К этому времени он уже усвоил для себя, что счастье порой бывает и тогда, когда тебя просто не могут догнать.
Рецепт Вертинского
На Нименмана можно было не смотреть, Нименмана надо было слушать. Нет, конечно, смотреть на него не возбранялось, но что такого особенного вы могли обнаружить в полном лысеющем мужчине, возраст которого перевалил за пятидесятилетний рубеж. А вот слушать его было одновременно и удовольствие и, если хотите, определенная умственная практика. Нименман выражался загадками. Он никогда не называл предмет или событие теми скучными общепринятыми терминами, какими мы пользуемся ежедневно. Он предпочитал находить их скрытую, глубинную сущность, что с одной стороны ставило собеседника в тупик, а с другой вызывало неподдельный интерес у любителей шарад и кроссвордов.
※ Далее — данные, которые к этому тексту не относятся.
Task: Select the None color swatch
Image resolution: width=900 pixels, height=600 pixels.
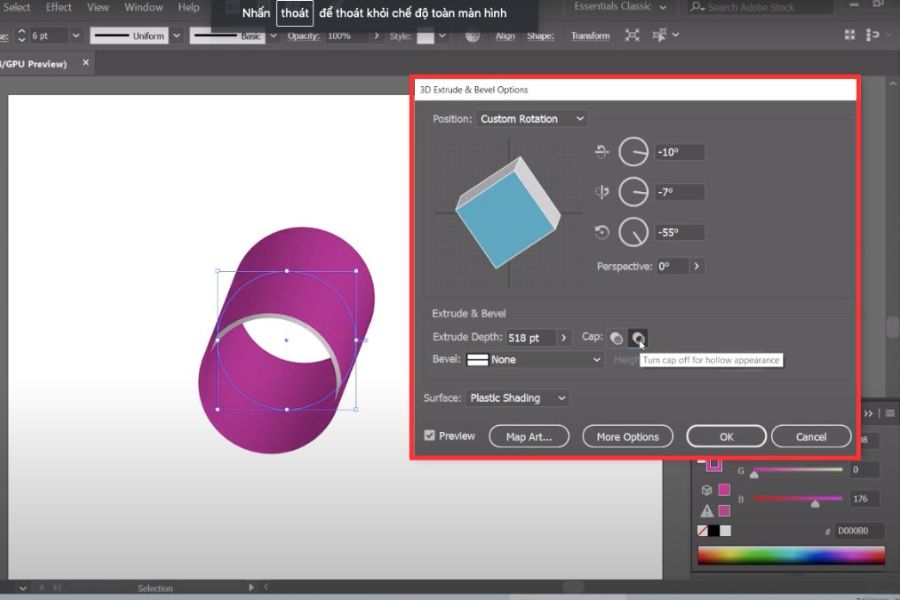Action: (x=703, y=531)
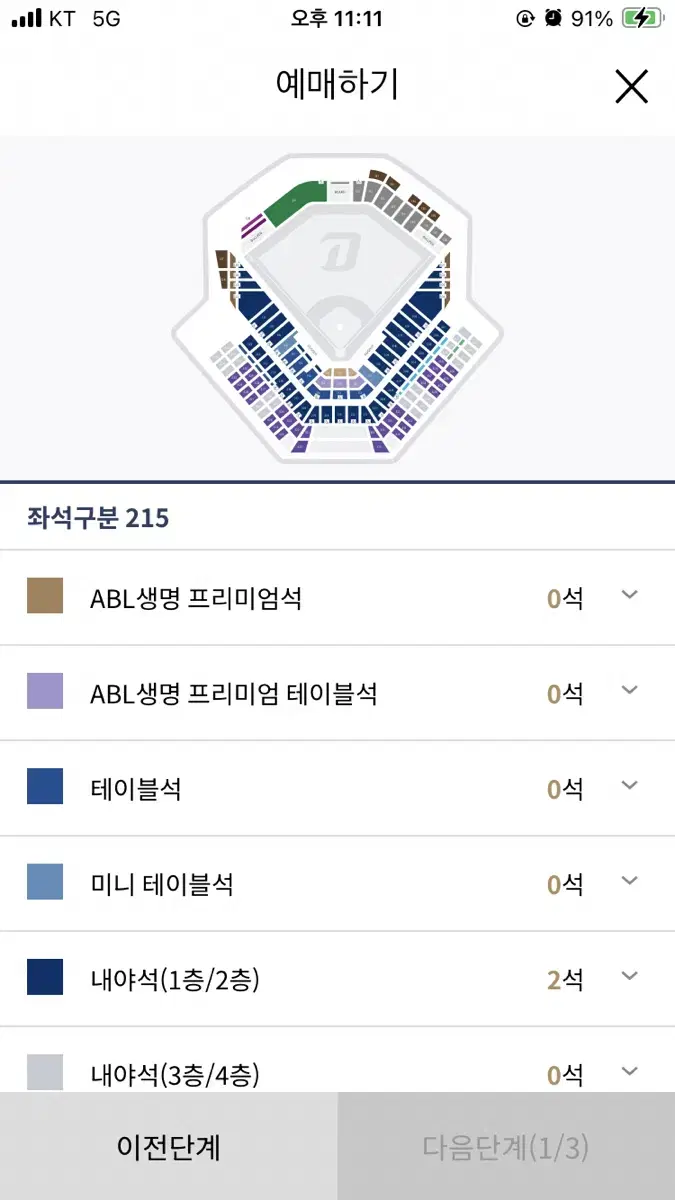Image resolution: width=675 pixels, height=1200 pixels.
Task: Expand the 내야석(1층/2층) chevron
Action: tap(629, 976)
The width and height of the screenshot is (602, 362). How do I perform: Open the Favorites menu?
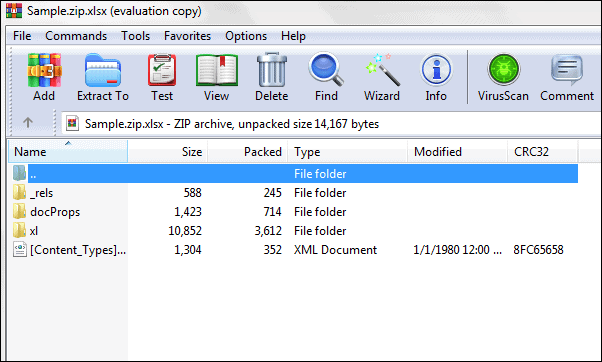pos(187,36)
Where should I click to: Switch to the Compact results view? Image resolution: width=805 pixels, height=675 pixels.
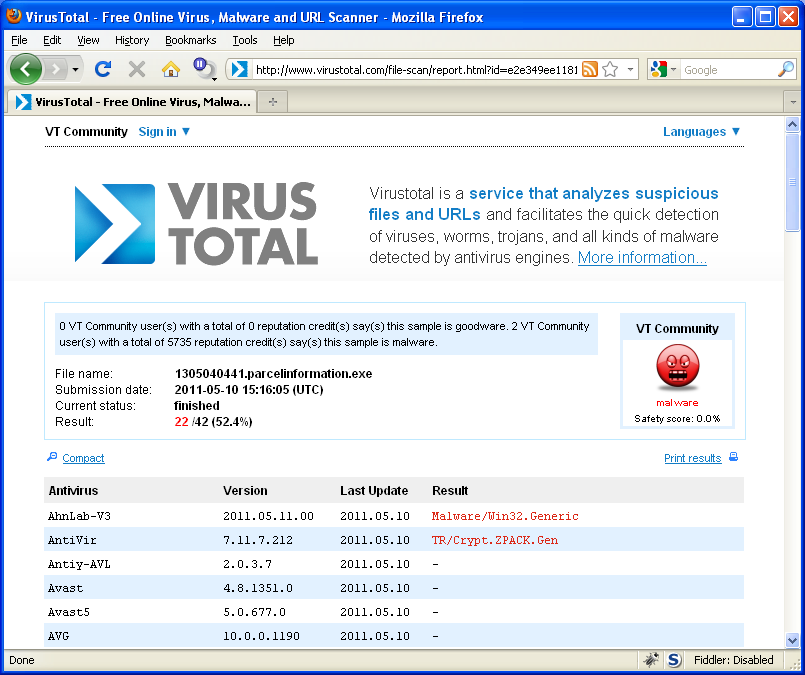(x=83, y=458)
Некоторая сложность состояла, правда, в том, что Нименман работал начальником конструкторского бюро на заводе имени Клары Цеткин, и по роду своей службы вынужден был общаться с довольно многочисленным кругом лиц, говоривших, как правило, несколько по-иному. Впрочем, на этот случай у него под руками всегда была юная сотрудница этого же отдела Людочка Буренкова. Ей не надо было стоять за кульманом или составлять скучные спецификации. От этого она освобождалась полностью. Зато она вела заветную тетрадку, своего рода словарь, где на одной половине листа записывала все, что произносил ее шеф, а на другой – давала перевод, понятный простым смертным.
Я не буду утомлять вас его изысканными фразами, касающимися технического оснащения завода имени Клары Цеткин, зато могу привести некоторые термины из заветной тетрадки, связанные, так сказать, с обычной жизнью обычного человека.
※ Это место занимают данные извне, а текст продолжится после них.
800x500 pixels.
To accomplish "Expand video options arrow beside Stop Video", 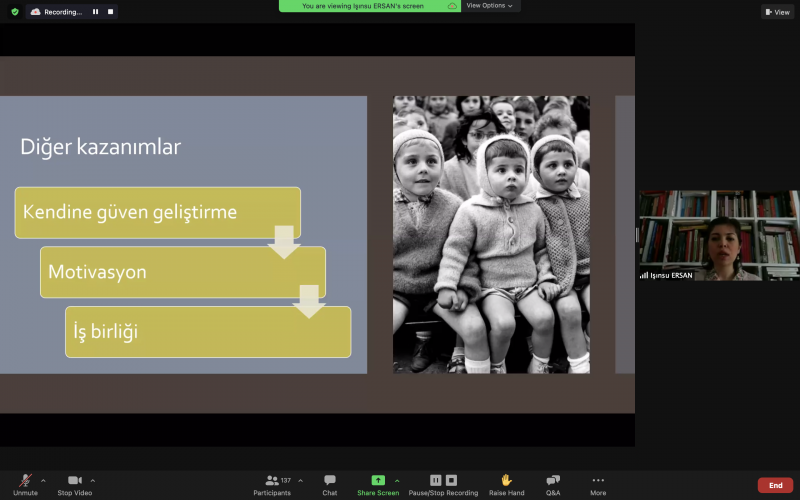I will coord(93,480).
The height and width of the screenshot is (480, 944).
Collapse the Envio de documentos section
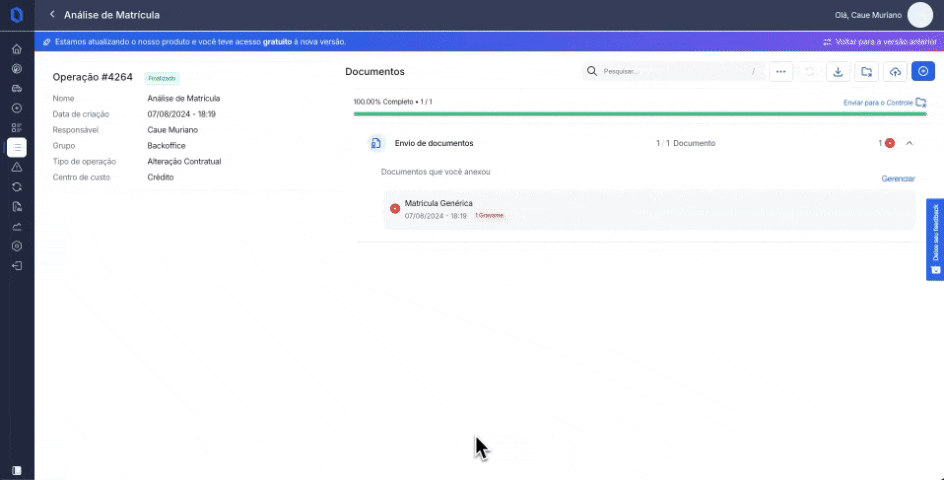tap(909, 143)
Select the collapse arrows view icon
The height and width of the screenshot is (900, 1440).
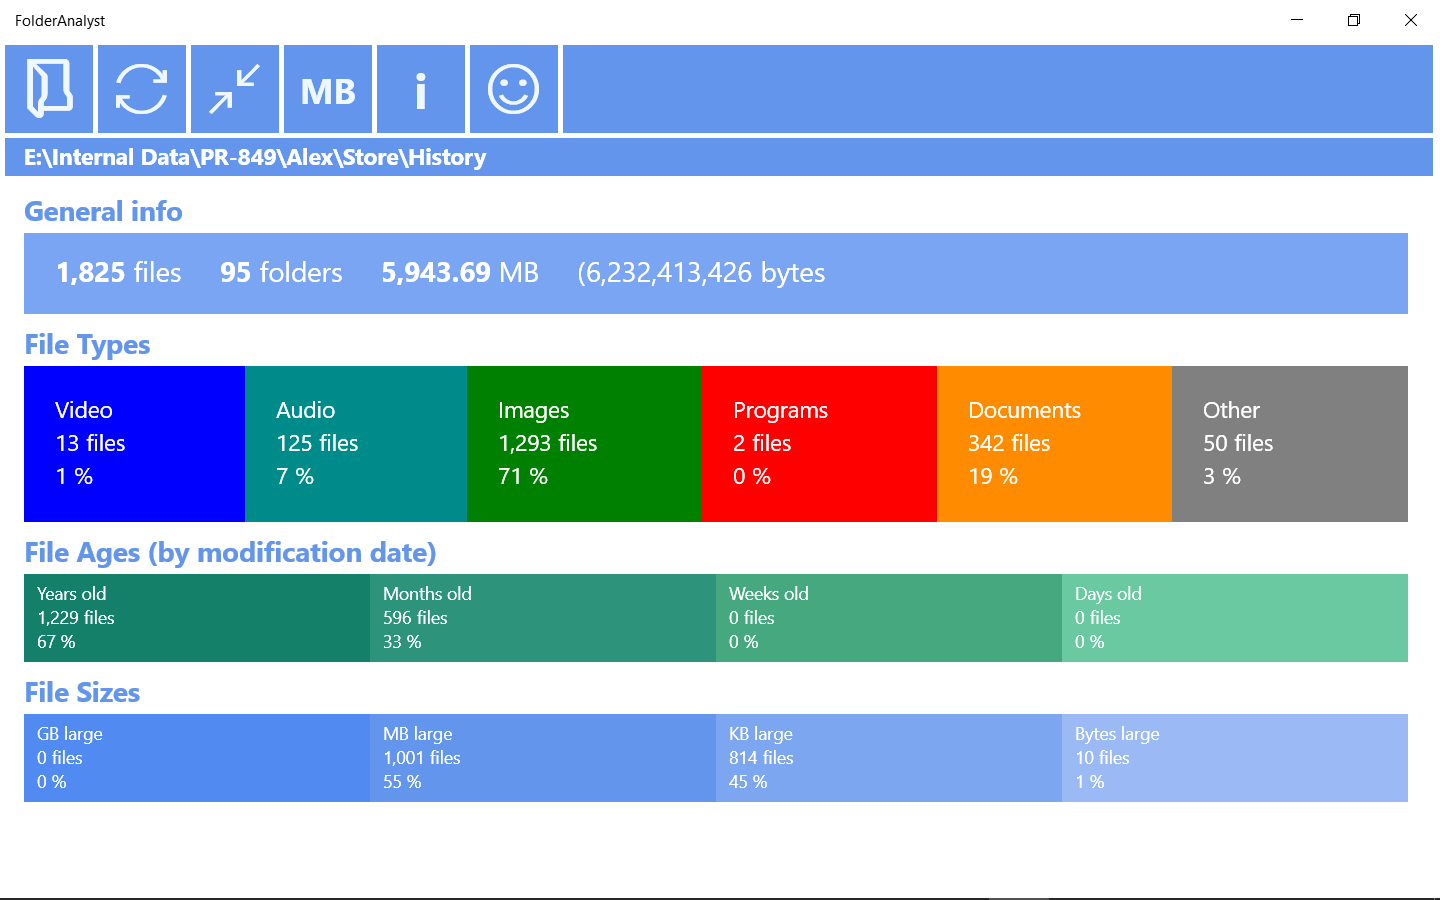point(235,89)
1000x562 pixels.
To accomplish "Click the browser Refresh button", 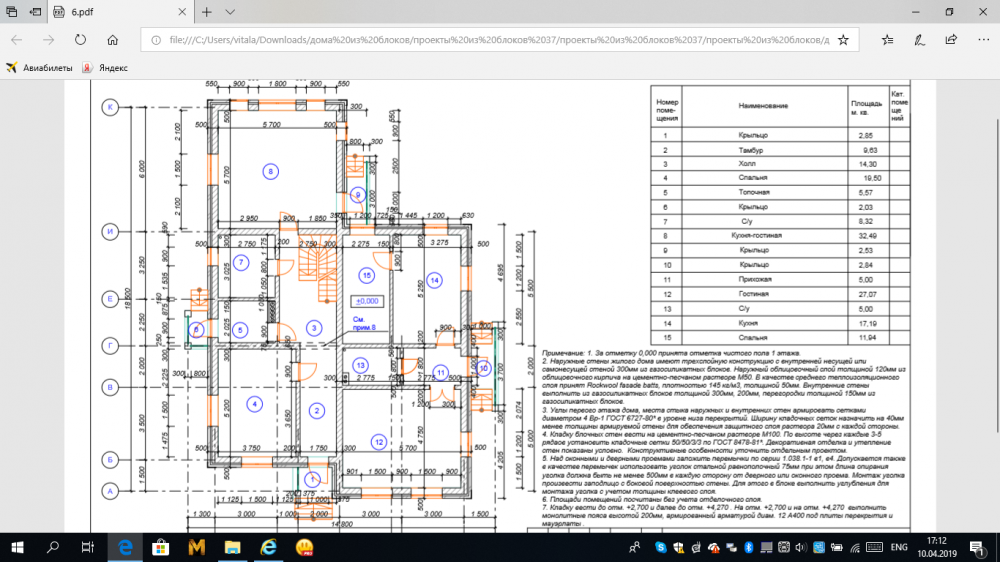I will [x=80, y=40].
Предположим, Нименман говорил: «Вчера купил на базаре бритую ягоду». Мы заглядывали в Людочкину тетрадь и читали: «бритая ягода – виноград». Небритая ягода была соответственно – крыжовник. Нименман: «Купил себе сон пополам», Людочка переводила: «диван-кровать». Нименман: «Стоял в очереди за щербатым стеклом», Людочка: «покупал хрустальную вазу». Нименман: «чтобы все было люстра». Людочка: «этот чертеж, который все очень ждут, должен быть непременно закончен в срок».
Особенно его любили приглашать на различные собрания с тем, чтобы он выступил по существу. Комсомольская организация, в которую я вступил, как только попал на этот завод, чтобы зарабатывать стаж для института, специально ради него устроила встречу, где старшие товарищи должны были рассказать о своей юности. Нименман пришел, грустно посмотрел на нас и сообщил, что в молодости он избегал избегать, а потому был болванкой. Только назавтра из тетрадки Людочки мы узнали: «болванка» – человек-манекен, на которого портные шили одежду для продажи в магазинах.
При всех особенностях своей речи Нименман был большим охотником до женского пола. Надо было видеть, как галантно он целовал ручки дамам, попадавшим в поле его зрения, как, проходя мимо, пытался их приобнять и как вздыхал, когда жаловался, что живет «перекати бобылем поле», то есть совершенно один. Когда к нему в отдел присылали новое пополнение, он обычно ходил к начальству и сердито заявлял: «Мне супры-пупры не нужны, мне нужны технички, чтоб я их мог за доской использовать до определенного места». Эта загадочная фраза так и осталась непереводимой.
Вначале я не понимал, за какие заслуги руководство завода держало его во главе такого ответственного отдела, ведь кроме диплома офицера-артиллериста – в этом качестве он прошел всю войну – никакого другого инженерного образования у него было.
Разгадка пришла неожиданно. В одном из цехов забарахлило дорогостоящее импортное оборудование. Послали за Нименманом. Он явился, дожевывая на ходу бутерброд, один из тех, что каждые два часа подкладывала к нему на стол Людочка, медленно обошел вокруг умолкнувшего агрегата (со стороны казалось, что он не то прислушивался, не то принюхивался к нему), потом подозвал наладчика и показал ему пальцем, что и как надо сделать: «это забыть, это как потом между Адамом и Евой и чтобы крепко, здесь наперекосяк, а тут глухо и совсем».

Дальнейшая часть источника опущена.